In 62, Alice Musgrave (also HHS, Clash of 1960, for those of you who didn't know her then) and I married each other, and had ten or twelve really good years out of the 15 we were married. We're on good terms these days. She lives in a Montreal suburb (I for one am really quite surprised she never moved back to Florida), and was herself thinking of going to the Thirtysomething Thang, but she couldn't put it together, either. Our one daughter, whom we adopted as an infant in 1968 when we were living in Gainesville, is currently single, pushing 29, and living in England. We're very close, and I'm exceptionally proud of her.

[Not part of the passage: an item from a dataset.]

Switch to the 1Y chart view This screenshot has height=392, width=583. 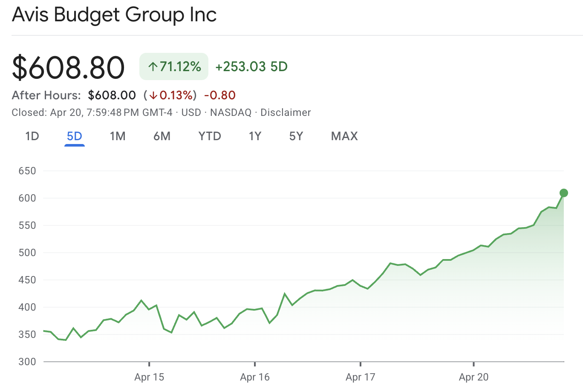(255, 136)
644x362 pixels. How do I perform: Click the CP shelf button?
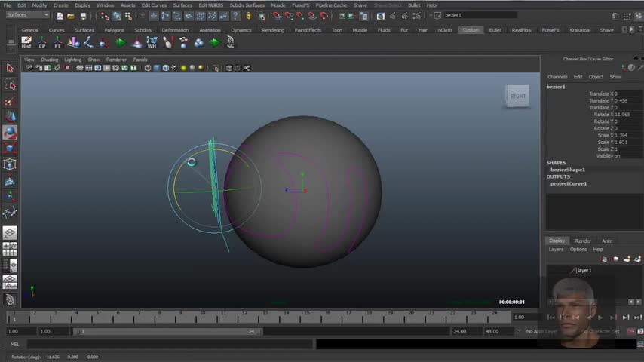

Back in the Fall of 1988 [Actually it was on October 22 at about 7:35 PM, but who's counting?] I fell asshole-over-rollbar in love with with somebody I met while both of us were working at John Abbott College. Her name is Judy Smyth [In Quebec, it's the law that both partners retain the surname of their birth when they marry], and this coming Sunday when I'm hanging with you guys, we will be celebrating our 104th monthaversary. On our 47th monthaversary (September 22, 1992), we married one another, and we're still an item at the College! Last November, one of Judy's daughters had a Boah in San Francisco, and I figure that makes me a granpappy. And I'm LOVIN it! My grampa name is Papadock, and I gather that both Bryce and his parents are too young to have any negative associations with that name. Judy's out west (in Heaven) Nana-ing, and wont be accompanying me this weekend.

So that's what I'm up to these days: Bein a papadock.